Заверив Эктея, что он вовсе не собирается сражаться с Алёкмой, Рыбья Кровь, тем не менее, расположил полковой стан перед Северными воротами города, как если бы собирался его осаждать. В то же время три пригородных городища получили охранные знамена, и никто им особых насилий не чинил. Пропустили дарникцы и торговый караван короякцев, рискованно вышедший из Гребня и направившийся по Короякской дороге. Два дня простоял передовой полк ничего не предпринимая, развлекая себя лишь изготовлением осадных башен, больших пращниц и штурмовых лестниц на виду у горожан.
— А вдруг хазары откажутся идти на приступ? — сомневались воеводы.
— Какой приступ?

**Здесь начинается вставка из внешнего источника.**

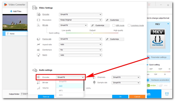Expand the Deinterlace dropdown

(81, 50)
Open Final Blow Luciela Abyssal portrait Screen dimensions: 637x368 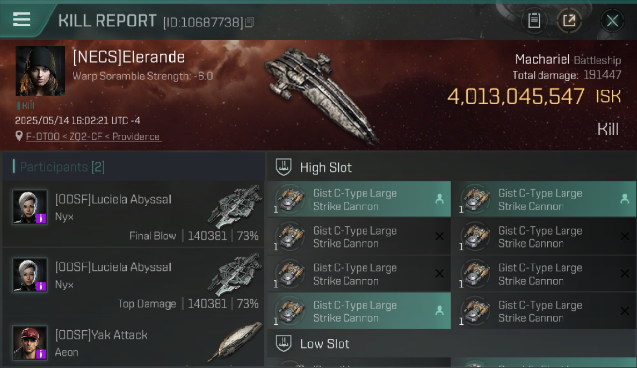(x=29, y=208)
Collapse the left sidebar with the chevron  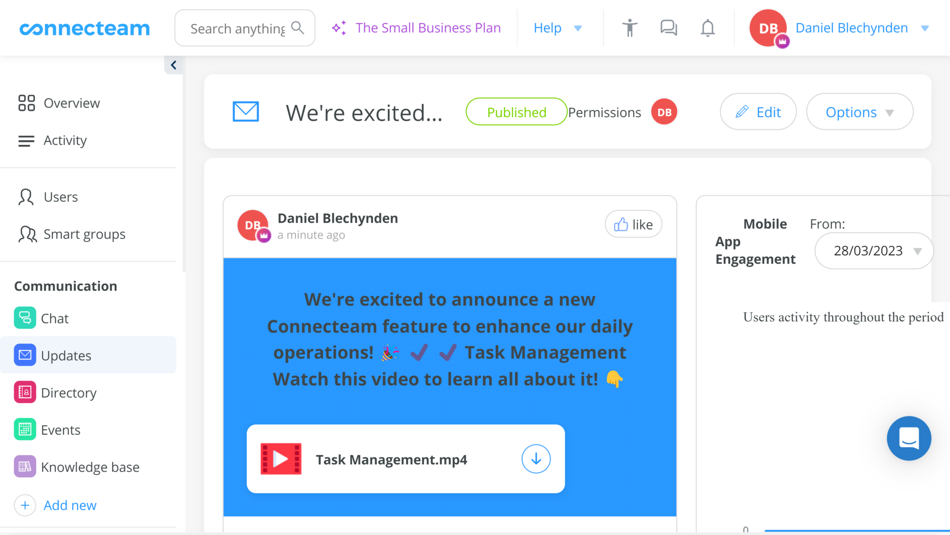coord(174,65)
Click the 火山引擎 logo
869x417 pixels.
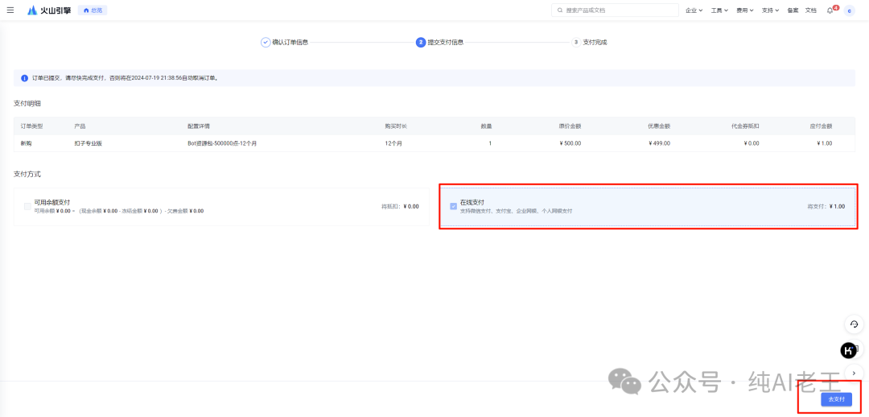tap(49, 10)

С чего вы взяли? — делал удивленные глаза князь. — Мы только попытаемся научить этих пастухов лазить по лестницам.
Когда сообщили, что из города вышли переговорщики, он приказал накрыть богатый стол и принял их со всем княжеским радушием.
— Ты поклялся на мече, что не будешь проливать кровь гребенцев, — напомнили ему переговорщики.
— Никто гребенскую кровь проливать не будет, — заверил их Дарник. — Я пришел сюда торговать, а не сражаться. — И он протянул им пергаментный свиток, на котором был подробно расписан весь торговый строго зафиксированный обмен: живой скот, мясо, кожи и шерсть на муку, овес, льняное полотно, чугунную утварь, мед, топоры, подковы, наконечники стрел и сулиц.
Переговорщики переглянулись, хитрость Дарника для них была очевидна: как только они откроют ворота для вывоза товаров, в них тут же ворвутся липовско-хазарские конники.